In order to prove $\dim \text{null }ST = \dim \text{null }S|_{\text{range }T} + \dim \text{null }T$ I'm going to construct $u_1,\dots,u_m$ which is a basis for $\text{null }ST$ such that $u_1,\dots,u_r$ is a basis for $\text{null }T$ and $Tu_{r+1},\dots,Tu_m$ is a basis for $\text{null }S|_{\text{range }T}$ .

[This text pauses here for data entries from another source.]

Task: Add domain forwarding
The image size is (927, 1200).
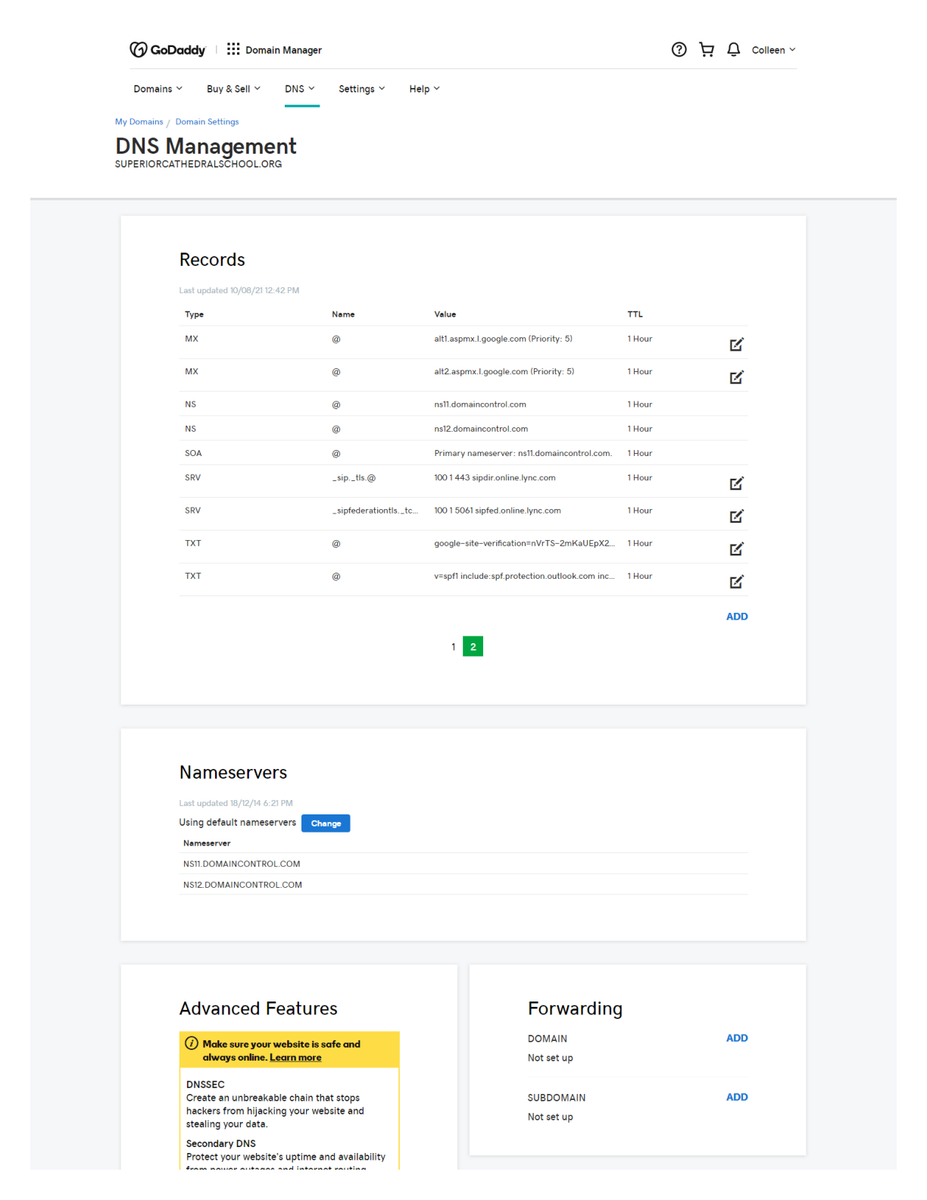Action: 736,1038
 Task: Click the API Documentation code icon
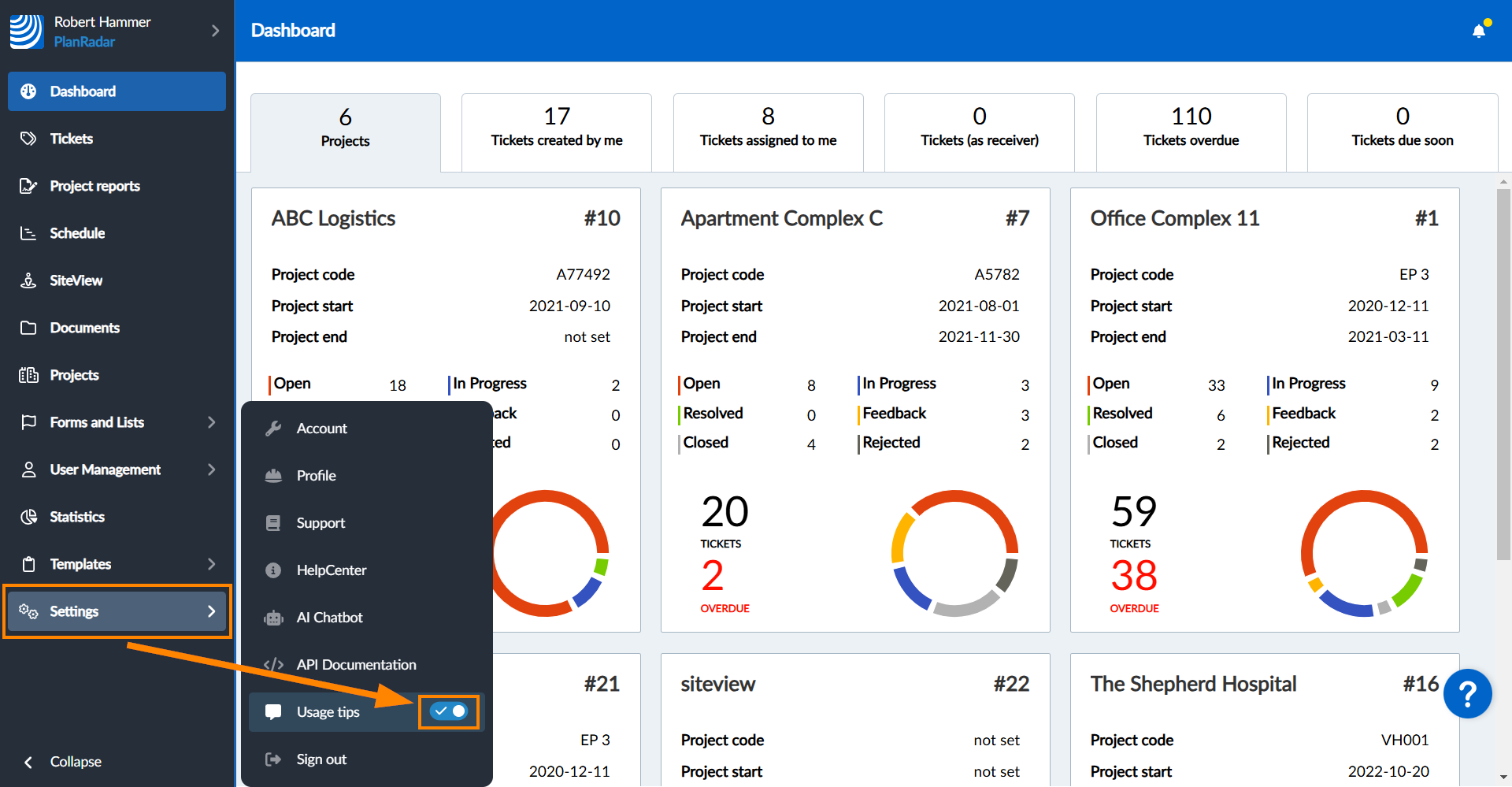[x=273, y=665]
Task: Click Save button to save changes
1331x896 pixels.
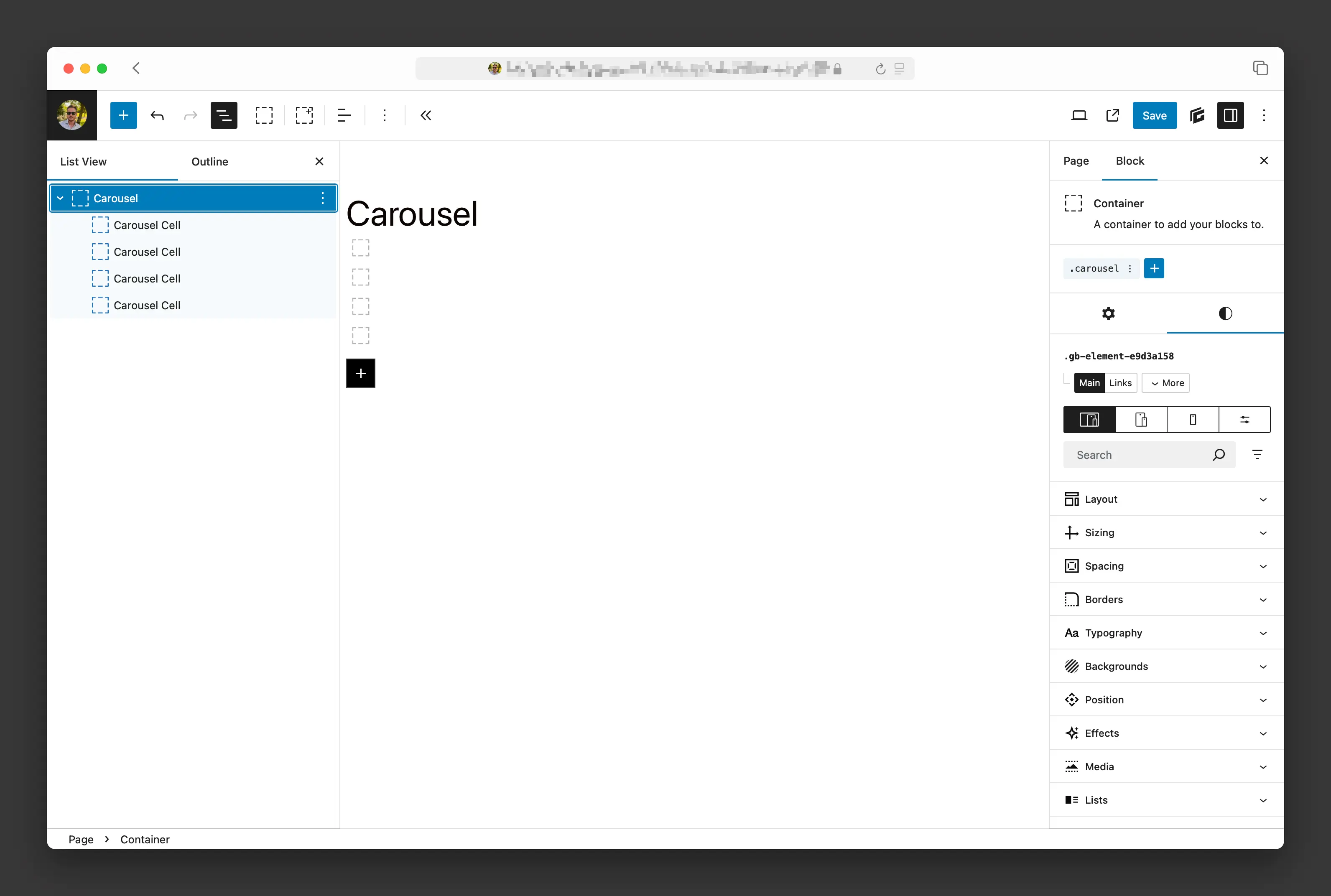Action: coord(1154,115)
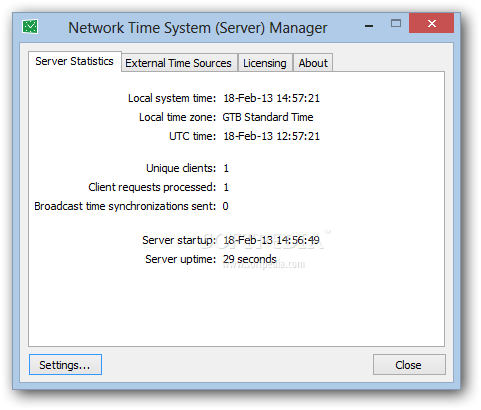This screenshot has height=410, width=481.
Task: Open the Settings... dialog
Action: point(65,365)
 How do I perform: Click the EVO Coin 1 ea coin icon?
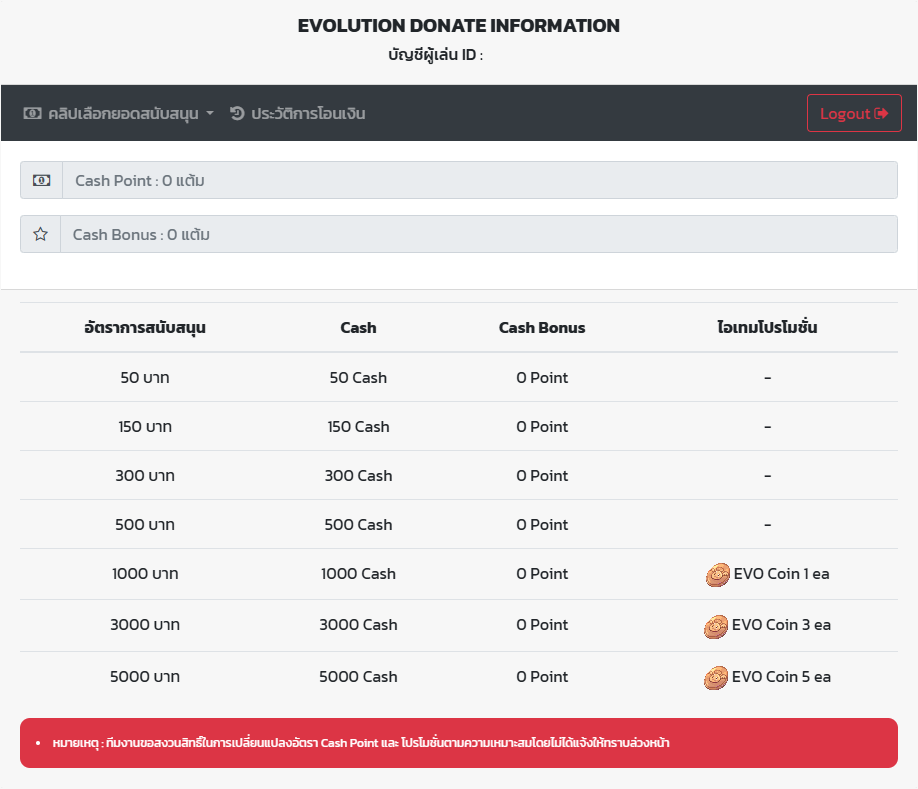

Let $u_1,\dots,u_r$ be a basis for $\text{null }T$ then extend it to a basis $u_1,\dots,u_m$ of $\text{null }ST$ . It suffices to show $Tu_{r+1},\dots,Tu_m$ is a basis for $\text{null }S|_{\text{range }T}$ . It's independent because if

a_{r+1}Tu_{r+1} + \dots + a_mTu_m = 0

Then (by linearity) $a_{r+1}u_{r+1} + \dots + a_mu_m \in \text{null }T$ meaning we can write

b_1u_1 + \dots + b_ru_r = a_{r+1}u_{r+1} + \dots + a_mu_m

Independence of $u_1,\dots,u_m$ implies each $b_j = a_j = 0$ . Thus $Tu_{r+1},\dots,Tu_m$ is independent, now it suffices to show it spans $\text{null }S|_{\text{range }T}$ .
Let $v \in \text{null }S|_{\text{range }T}$ . since $v \in \text{range }T$ there is some $u\in U$ such that $v = Tu$ , and since $STu = 0$ we can write

u = c_1u_1+\dots+c_mu_m

Apply $T$ to both sides and use the fact that $Tu_j = 0$ for $1 \le j \le r$

v = c_{r+1}Tu_{r+1} + \dots + c_mTu_m

Which shows that $Tu_{r+1},\dots,Tu_m$ spans $\text{null }S|_{\text{range }T}$ completing the proof that it is a basis.

I don't like how long it took to prove $\text{null }ST = \text{null }S|_{\text{range }T} + \text{null }T$ . todo: look for a shorter proof by starting with a basis for $\text{null }S|_{\text{range }T}$

This was intuitively obvious but annoying to prove rigorously. My first solution (shown below) is ugly and I think wrong. I'll leave it here though since it's instructive

Old (bad) Solution

Let $u_1,\dots,u_r$ be a basis for $\text{null }T$ , since $\text{null }T \subseteq \text{null }ST$ we can extend it to a basis $u_1,\dots,u_m$ of $\text{null }ST$ . Let $R = \text{span}(u_{r+1},\dots,u_m)$ . $T|_R$ ( $T$ restricted to $R$ ) is injective since

\text{null }T|_R = \text{null($T$)} \cap R = \text{span}(u_1,\dots,u_r) \cap \text{span}(u_{r+1},\dots,u_m) = \{0\}

Therefor $Tu_{r+1},\dots,Tu_m$ are linearly independent in $V$ meaning we can extend it to a basis of $V$

Tu_{r+1},\dots,Tu_m,v_1,\dots,v_n

which implies $\dim \text{null }ST \le \dim \text{null }S + \dim \text{null }T$ since we constructed a basis for $\text{null }S$ and $\text{null }T$ by extending a basis of $\text{null }ST$ .